Issues with blacklist in 2.0.16.

[cedws]

Apologies in advance, I am sure I'm just doing something wrong. I have a list of domains in blacklist.txt, and I have configured dnscrypt-proxy.toml to use it as so.
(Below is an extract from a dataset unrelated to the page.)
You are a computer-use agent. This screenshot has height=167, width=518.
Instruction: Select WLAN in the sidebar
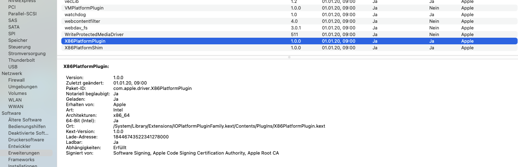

Unfortunately, this blacklist doesn't seem to be working, as I am able to visit sites defined within it.

[blacklist]

  ## Path to the file of blocking rules (absolute, or relative to the same directory as the executable file)
  blacklist_file = 'blacklist.txt'
  ## Optional path to a file logging blocked queries
  # log_file = 'blocked.log'
  ## Optional log format: tsv or ltsv (default: tsv)
  # log_format = 'tsv

$ ls /etc/dnscrypt-proxy/
blacklist.txt  dnscrypt-proxy.toml  dnscrypt-proxy.toml.dpkg-old  forwarding-rules.txt  public-resolvers.md  public-resolvers.md.minisig

$ service dnscrypt-proxy status
● dnscrypt-proxy.service - DNSCrypt-proxy client
   Loaded: loaded (/lib/systemd/system/dnscrypt-proxy.service; disabled; vendor preset: enabled)
   Active: active (running) since Tue 2018-07-24 22:08:43 BST; 8min ago
     Docs: https://github.com/jedisct1/dnscrypt-proxy/wiki
 Main PID: 18676 (dnscrypt-proxy)
    Tasks: 16 (limit: 4915)
   CGroup: /system.slice/dnscrypt-proxy.service
           └─18676 /usr/bin/dnscrypt-proxy --config /etc/dnscrypt-proxy/dnscrypt-proxy.toml
Jul 24 22:08:44 ce dnscrypt-proxy[18676]: [2018-07-24 22:08:44] [WARNING] /etc/dnscrypt-proxy/public-resolvers.md: open sf-ilf2bcbq3wjjqrsw.tmp: read-only file system
Jul 24 22:08:44 ce dnscrypt-proxy[18676]: [2018-07-24 22:08:44] [WARNING] /etc/dnscrypt-proxy/public-resolvers.md.minisig: open sf-jgt52ambznzrgq22.tmp: read-only file system
Jul 24 22:08:44 ce dnscrypt-proxy[18676]: [2018-07-24 22:08:44] [NOTICE] Source [public-resolvers.md] loaded
Jul 24 22:08:44 ce dnscrypt-proxy[18676]: [2018-07-24 22:08:44] [NOTICE] dnscrypt-proxy 2.0.16
Jul 24 22:08:44 ce dnscrypt-proxy[18676]: [2018-07-24 22:08:44] [NOTICE] Loading the set of blocking rules from [blacklist.txt]
Jul 24 22:08:44 ce dnscrypt-proxy[18676]: [2018-07-24 22:08:44] [NOTICE] Wiring systemd TCP socket #0, dnscrypt-proxy.socket, 127.0.2.1:53
Jul 24 22:08:44 ce dnscrypt-proxy[18676]: [2018-07-24 22:08:44] [NOTICE] Wiring systemd UDP socket #1, dnscrypt-proxy.socket, 127.0.2.1:53
Jul 24 22:08:44 ce dnscrypt-proxy[18676]: [2018-07-24 22:08:44] [NOTICE] [cloudflare] OK (DoH) - rtt: 39ms
Jul 24 22:08:44 ce dnscrypt-proxy[18676]: [2018-07-24 22:08:44] [NOTICE] Server with the lowest initial latency: cloudflare (rtt: 39ms)
Jul 24 22:08:44 ce dnscrypt-proxy[18676]: [2018-07-24 22:08:44] [NOTICE] dnscrypt-proxy is ready - live servers: 1

$ nslookup resolver.dnscrypt.org
Server:         1.1.1.1
Address:        1.1.1.1#53
Non-authoritative answer:
Name:   resolver.dnscrypt.org
Address: 185.53.178.9

[cedws]

Yep, as suspected, my resolvconf configuration was incorrect. I assumed that because 1.1.1.1 was being shown as the resolver that it was correct, but no. Thanks.

[cedws]

As a reference for anyone else in future, I added nameserver 127.0.2.1 (the address that dnscrypt-proxy is bound to may differ for you) to /etc/resolvconf/resolv.conf.d/base, and then restarted resolvconf by running sudo service resolvconf restart.